DISTINCT clause may be attached in front of the argument. In this case each distinct value is counted only one in the computation of the summary. This is most useful when used together with the COUNT-function. Then the result will be the number of the distinct values of the expression.. Let's consider the table EXAMPLE below

 
A B C D
3 ABC NULL 5
4 NULL NULL 1
4 DEF 5 5
4 DEH 8 3
2 NULL NULL 2
7 HUP 2 1
2 PUH 1 1

This data gives the following values for aggregate functions:

 
COUNT(A) 7
COUNT(DISTINCT A) 4
COUNT(B) 5
COUNT(DISTINCT B) 5
COUNT(C+D) 4
SUM(C) 16

 

Summaries over the whole population

When summaries are made over the whole population the result of the query will contain only a single row of summary data.

Next example gives the number of deliveries in January 2002.

select count(*) from 
from delivery
wwhere whenDelivered betwen '2002-01-01' and '2002-01-31'

Column TotalPrice in table  Ordered indicates the price of an Order.
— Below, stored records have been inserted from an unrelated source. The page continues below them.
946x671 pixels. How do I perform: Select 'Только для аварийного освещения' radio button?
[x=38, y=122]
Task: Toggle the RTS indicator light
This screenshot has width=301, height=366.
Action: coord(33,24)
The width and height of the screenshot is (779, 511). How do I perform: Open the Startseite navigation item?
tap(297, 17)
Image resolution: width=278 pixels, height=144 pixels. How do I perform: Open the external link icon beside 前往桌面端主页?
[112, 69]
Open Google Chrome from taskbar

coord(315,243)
The following example query, in Oracle SQL, retrieves the number of orders made on  January 1st 2002, the total revenue on that date and the percentage of orders paid in cash. Function decode gives the value 1 if payment is by cash and otherwise 0. Thus sum over these values gives the number of orders that have been paid by cash..

 

select count(*) amount, sum(price) revenue,
   round(100*sum(to_number(decode(PaymentBy,'cash','1','0')))/count(*),2) pct
from ordered
where whenMade>'2001-12-31' and whenMade<'2002_01-02;

It is not possible to retrieve in the same query both summary data computed over the whole population and detail data from some row of the population. The following query fetches the price of the most expensive product.

select max(price) biggest
from product

However, the following query does not give us information on what this  most expencive product is. Instead is gives an error message because the query tries to retrieve both detail data and summary data.
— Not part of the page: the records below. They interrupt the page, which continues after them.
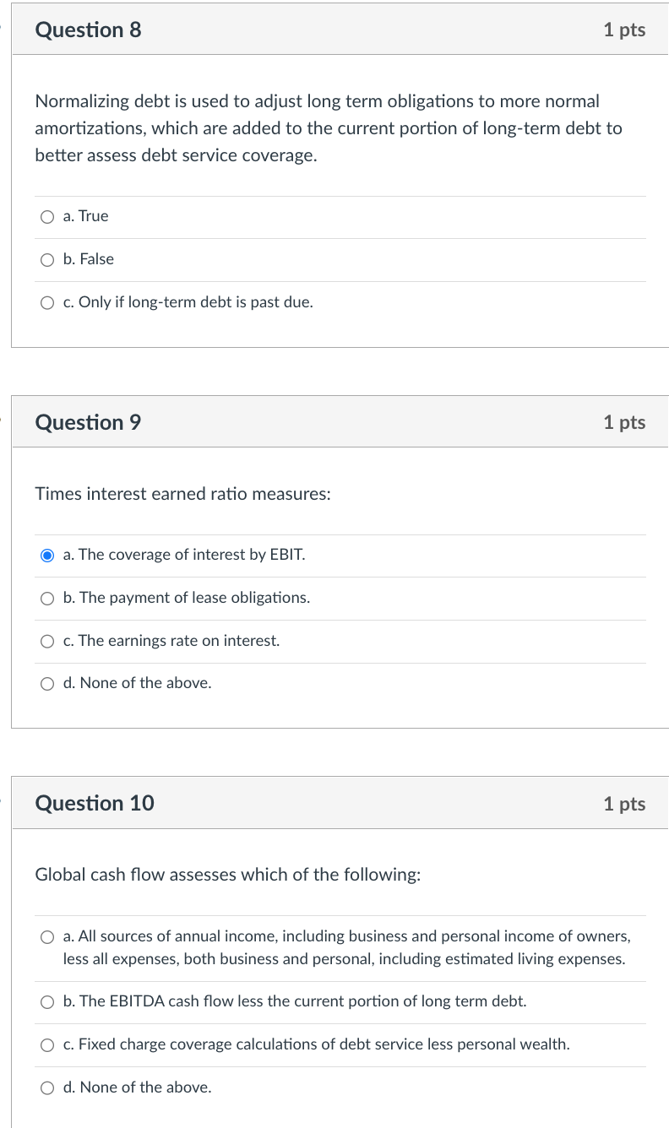Select 'All sources of annual income' answer

point(47,936)

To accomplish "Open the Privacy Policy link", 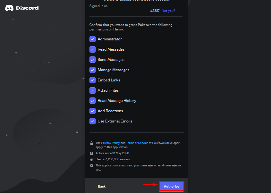I will [x=110, y=143].
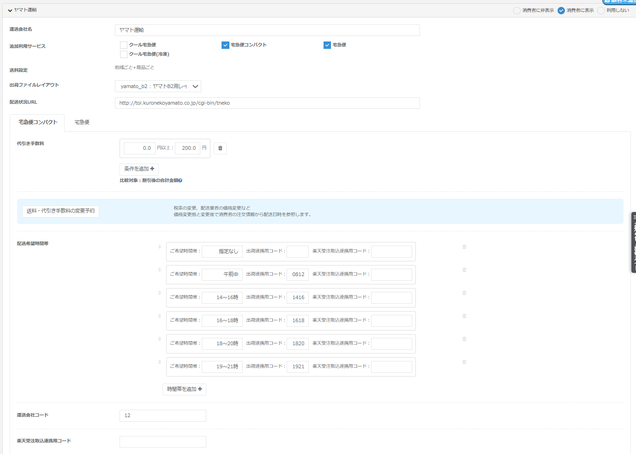The height and width of the screenshot is (454, 636).
Task: Click the help icon beside 割引後の合計金額
Action: click(x=180, y=181)
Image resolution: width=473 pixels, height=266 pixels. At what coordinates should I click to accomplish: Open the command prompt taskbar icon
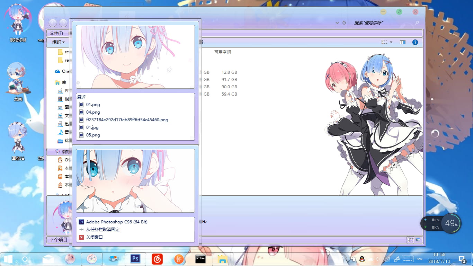pos(201,259)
select productId, modelId, max(price) biggest
from product

On correct way to find out what the most expensive product is, is to use the following query:

select productId, modelId, price 
  from product
  where price = 
     (select max(price) from product)

Here computing of the summary information is done in a subquery. Althoug bot the outer query and the subquery are based on the table product these are considered as different row populations.  Another way to produce the same result is to embed the subquery in the FROM-part of the query. The result table of this subquery is called expensive and it will contain at most one row.

select productID, modelID, biggest
from product, 
     (select max(price) biggest 
      from product) as expensive
where product.price = expensive.biggest; 

 

Summaries over groupped populations

The rows that satisfy the query conditions may be divided into groups and summaries counted for each group. The result will then contain one row for each group. The figure below has two groups and thus the number of rows in the result is two.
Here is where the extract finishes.